In various configurations -- like square dancers constantly changing partners -- Oregon's congressional delegation has been trying for years to up our score. Bills currently wandering like lost sheep around Capitol Hill include one to add more than 100,000 acres of wilderness on Mount Hood. Another would create the 13,700-acre Copper Salmon Wilderness at the headwaters of the Elk River near Port Orford.
Grabbing the fewest headlines -- but perhaps most significant of all -- is the long-stalled plan to carve 23,000 acres of wilderness from the Cascade-Siskiyou National Monument near Medford. President Clinton created the 53,000-acre monument in 2000 as a first step in protecting this remarkable "biological crossroads" where forests of fir and oak interweave with wildflower meadows grazed by elk, patrolled by cougars, watched over by eagles.

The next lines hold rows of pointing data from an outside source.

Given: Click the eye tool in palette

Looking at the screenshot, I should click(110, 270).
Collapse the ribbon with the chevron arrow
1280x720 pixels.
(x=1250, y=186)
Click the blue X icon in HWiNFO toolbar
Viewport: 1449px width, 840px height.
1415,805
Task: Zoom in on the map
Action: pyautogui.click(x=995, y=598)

And then there are the cows.
Ranchers have grazed cattle on this land for generations. Now, after years of negotiations, they have agreed to a plan that would compensate them for waiving those grazing leases. Rep. Greg Walden, R-Ore., whose district includes the monument and who has derailed earlier efforts to pass this legislation, says he's still waiting to see exactly how the mechanics of this buyout would work. He wants to make sure, he says, that the ranchers will actually get whatever they are promised.
On Feb. 27, the bill will get another hearing, before the Senate's subcommittee on Public Lands and Forests, chaired by Sen. Ron Wyden. We trust this time the squabbling can cease. Those who marvel at the biodiversity of the Cascade-Siskiyou National Monument refer to the proposed Soda Mountain Wilderness as a "loading dock for Noah's ark." It's time now to pull up that gangplank and let this ship set sail.